ATAKA est un parti politique nationaliste fondé en 2005 par Volen Siderov. Il est opposé tant à l’appartenance du pays à l’OTAN qu’à l’Union européenne et est considéré comme étant très proche de l’Eglise orthodoxe bulgare. Le parti et son leader sont adeptes de toutes sortes de théories conspirationnistes impliquant, en vrac, l’Union européenne, les Tziganes, les Juifs, la Turquie et les Etats-Unis. Économiquement, le parti est en revanche résolument anti-libéral et suit donc une ligne plutôt à gauche. Il demande notamment l’augmentation du salaire minimum ou le remplacement de la flat tax par un impôt progressif. ATAKA pourrait disparaître du parlement lors des prochaines élections, les sondages le plaçant en-dessous du quorum de 4% requis pour y entrer.

Bulgarie sans censure (BBT) est l’un des deux nouveaux partis politiques qui pourraient faire leur entrée au parlement bulgare. Ce parti a été fondé au début de l’année 2014 par Nikolay Barekov, un journaliste TV soutenant le retour de la monarchie. BBT a remporté deux sièges lors des élections européennes du mois de mai sur un programme axé principalement autour de la lutte contre la corruption (il fait depuis l’objet d’une enquête pour le financement de sa campagne pour ces mêmes élections…). Bulgarie sans censure est l’un des partenaires gouvernementaux potentiels du GERB.

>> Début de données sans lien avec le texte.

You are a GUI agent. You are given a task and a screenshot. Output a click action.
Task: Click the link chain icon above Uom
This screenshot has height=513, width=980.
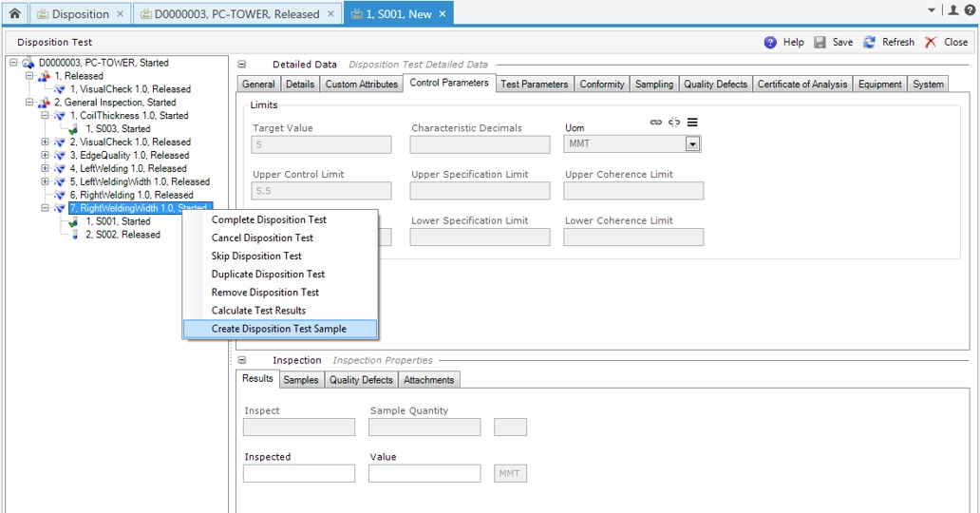655,123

Le Bloc réformiste (RB), une coalition conservatrice comprenant notamment les Démocrates pour une Bulgarie forte et l’Union des forces démocratiques, pourrait également faire son entrée – ou plutôt son retour – au parlement bulgare. L’Union des forces démocratiques était, avec le Parti socialiste bulgare, l’un des deux principaux partis politiques bulgares au début des années 1990.